I’m almost afraid to give any greater attention to this topic, being pretty sure that the proponents of SJR7 (the proposed Indiana constitutional amendment concerning same-sex marriage) monitor this site on a regular basis and that what follows could set off a new wave of dire money-seeking warnings from them. But, knowing how many techno-geeks there are out there in our readership, I can’t resist a few observations about a couple of recent items here and here about the likelihood of human sexual interaction with, and even marriage to, robots, some time in our future. I won’t spoil what these pieces have to say by quoting from them, except to note one comment that all if this comes about, there will be a big backlash, even in Massachusetts.
The question raises some profound questions of interest to the LGBTQ community. For starters, I guess we will have to decide whether adding an “M” (for machine) at the end of an increasingly long alphabetical string is in order. And clearly, we need to brace ourselves for the day a future Congress debates whether or not to include robotophiles under ENDA’s protections. That’s really a no-brainer, oops, I mean no-CPU, though. All of us have benefited in our struggles by having obedient computers and other non-human office aids available and supportive, so insisting on their inclusion would certainly be in order. (My keyboard just now autotyped out a “thanks, ”… but if it tries to proposition me I may have to reboot just to indicate it’s not my type… well, at least not that kind of type.)

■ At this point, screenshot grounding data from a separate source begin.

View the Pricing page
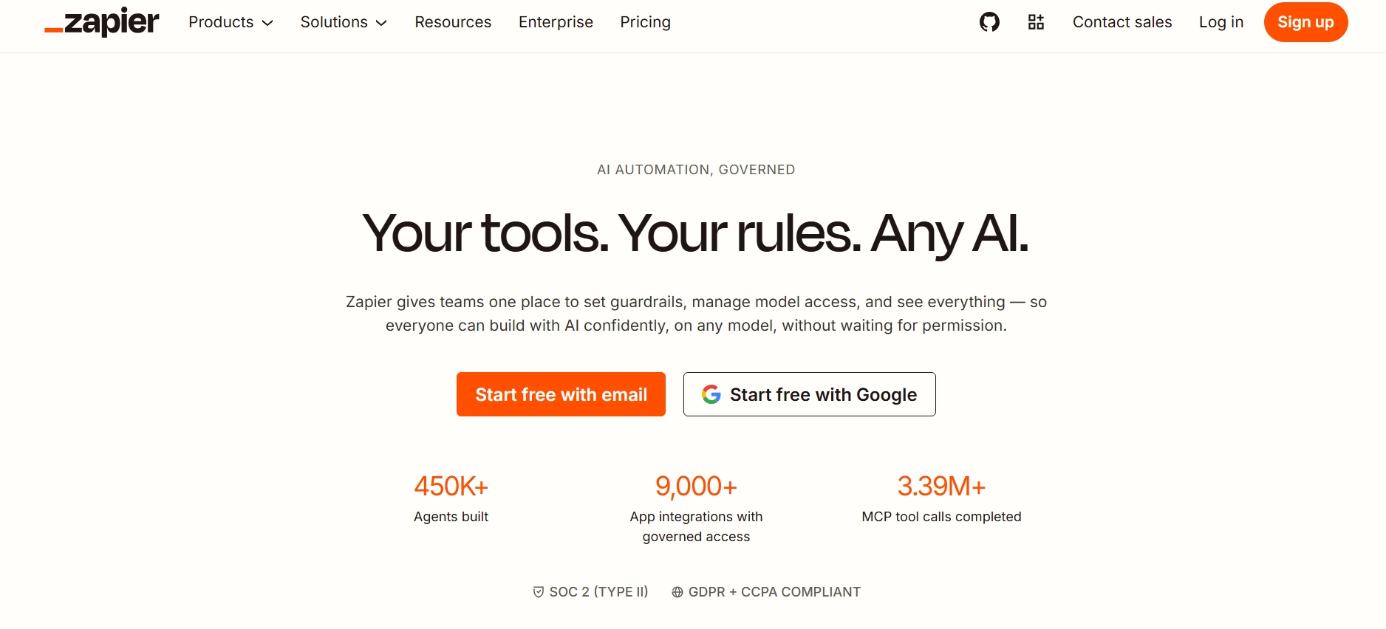click(646, 22)
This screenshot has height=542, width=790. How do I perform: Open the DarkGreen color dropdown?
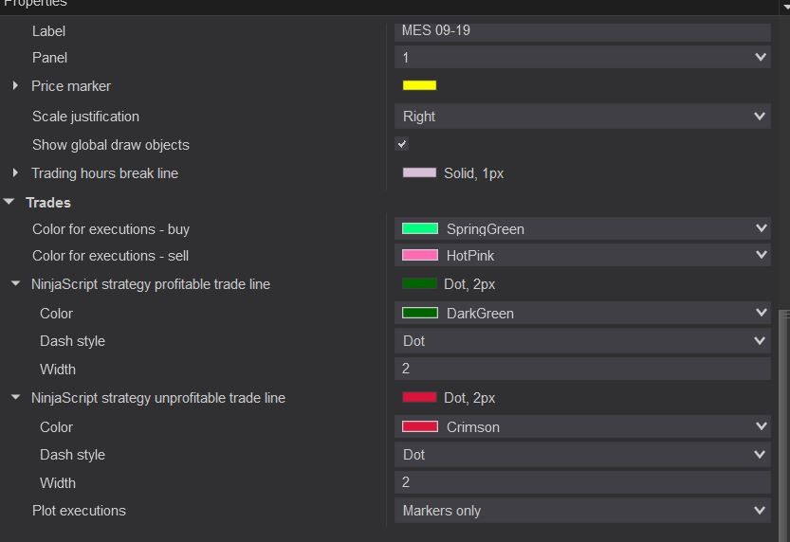click(582, 314)
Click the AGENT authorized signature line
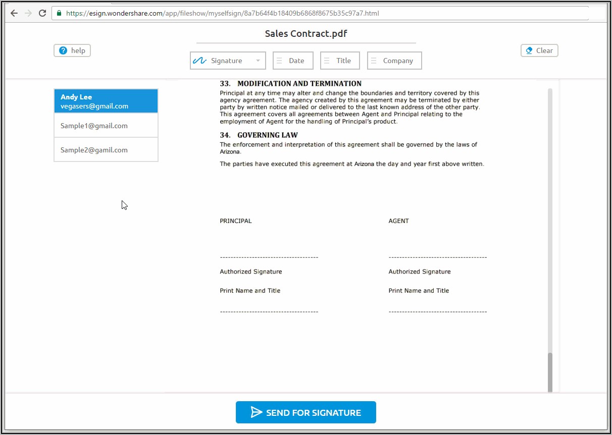The width and height of the screenshot is (612, 435). tap(437, 257)
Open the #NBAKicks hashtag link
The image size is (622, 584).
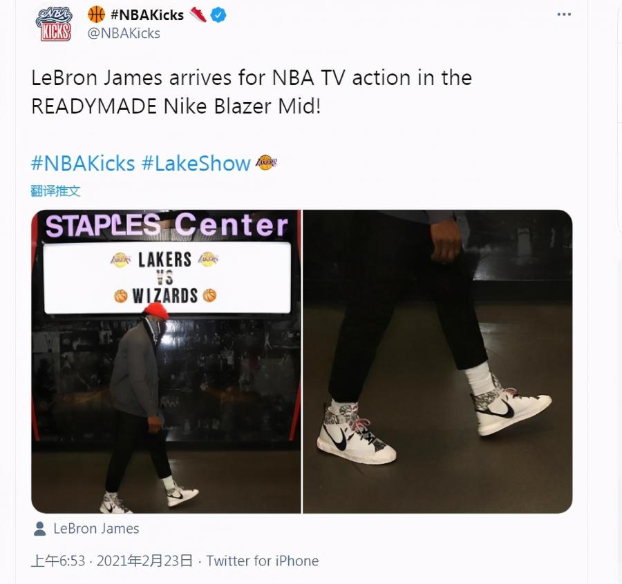[x=83, y=163]
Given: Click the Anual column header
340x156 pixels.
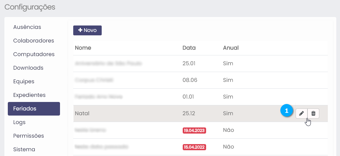Looking at the screenshot, I should coord(231,48).
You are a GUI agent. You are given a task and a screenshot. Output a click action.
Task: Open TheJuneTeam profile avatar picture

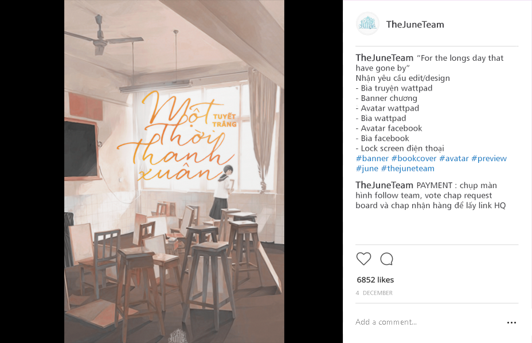[x=367, y=24]
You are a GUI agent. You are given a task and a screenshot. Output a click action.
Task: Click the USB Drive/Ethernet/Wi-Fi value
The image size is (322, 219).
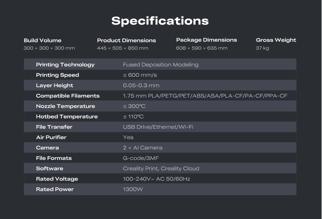pos(158,127)
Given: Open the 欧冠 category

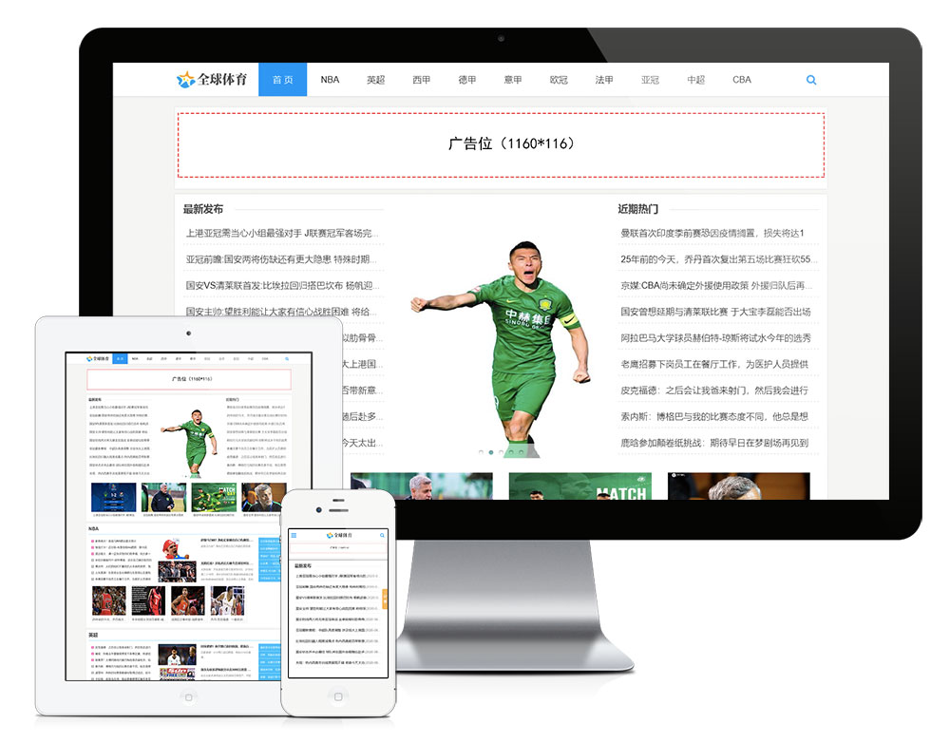Looking at the screenshot, I should pyautogui.click(x=559, y=80).
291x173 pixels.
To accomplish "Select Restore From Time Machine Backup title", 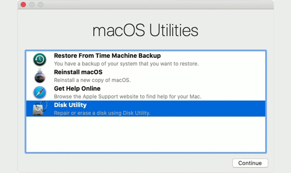I will coord(107,56).
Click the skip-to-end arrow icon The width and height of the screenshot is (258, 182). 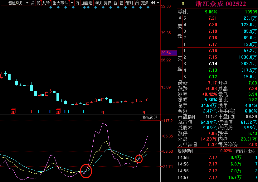(x=153, y=3)
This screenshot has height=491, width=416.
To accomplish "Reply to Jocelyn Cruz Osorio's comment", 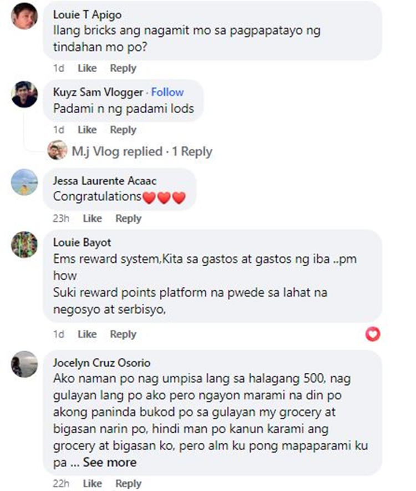I will [128, 483].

My guess is that when the time comes it will provoke some significant discussion within the more zealous part of the evangelical Christian community over whether or not human-machine marriage ought to be the subject of constitutional amendments. Some will find at least five Biblical passages, three of them in Leviticus, which they claim clearly condemn the practice of mechaniosexuality. Others will counter that Jesus never uttered a word about the Industrial Revolution, gear trains, modems, or self-defrosting refrigerators, let alone their erotic proclivities. But invariably, seeing the thought of loving, caring, relationships between Homo sapiens and automatic garage door openers will be too much for the Righteous Right and the clamor for corrective constitutional tinkering will begin. I don’t have any special insight into what this future national conversation might look like, but, considering how the debate concerning same-sex marriage and related issues has unfolded, the following might be a plausible scenario:
After some significant internal debate, a consensus will emerge among religious conservatives that current legislation/amendments dealing with same-sex relationships are inadequate to deal with the gathering storm. But where to start? Given the lack of agreement on which Biblical verse applies (remember that Gutenberg used the first printing press to print Holy Scripture, not to satisfy his more carnal leanings), nobody will really want to tackle prohibiting hetero-mechanical relationships. Clearly there will still be lots of macho straight guys who spend hours in their garages making sure “the old girl” is running properly, and there won’t seem to be much political advantage to offending them. More rewarding, surely, will be something aimed at SGCM (“same-gender cross-mechanical”) liaisons. These will be clearly more of a threat to the family and the sanctity of traditional marriages than the garden-variety kind God intended. Besides, anybody with a modicum of common sense will know that homochines can’t reproduce, they can only recruit. (Artificial Intelligence isn’t the same thing as Intelligent Design.) So human interaction with lawn mowers of the opposite gender will be left alone… but even long-term, monogamous relationships between men and a their ruggedized ceiling fans will be an easy target.
One of the major arguments that sponsors of the resulting laws and amendments will make to counter charges that full man-machine interface equality is being denied will be the familiar “slippery-slope” variety. You know, “if we let a guy and his roto-tiller buddy marry, how do we keep him from tying the knot with three, five, or half a dozen other labor-saving devices?” Or… ”what’s to prevent a cow from getting legal recognition for her domestic partnership with a milking machine?” If we let multiple same-sex humans, animals, sewing machines and retractable stadium roofs cohabit with legal approbation, can cornstalks and the entire Vegetable Kingdom be far behind?
One thing I haven’t really explored in the above scenario is the purely machine-to-machine marriage/sex situation. Since 1976 I have watched countless showings of “Star Wars” and have a pretty good idea of what really goes on between R-Two-D-Two and C-Three-Pee-Ohhhhh when they succumb to the Dark Side of the Force in the spaceport restroom on Alderon. I’m sure the folks who draft marriage amendments can come up with something suitable to keep activist judges (or robots in black robes and briefcases) from imposing like-machine-hookups on the rest of the Galaxy, at least that part of the known universe outside of New England. How their digital networking affects the sanctity of my networking is beyond me, but I’m sure there is a page on ScriptureVerseForEverythingImagineable.com that contains the answer.
Kind of gives a whole new meaning to “seven swans a-swimming, nine ladies dancing, and three blenders blending, doesn’t it?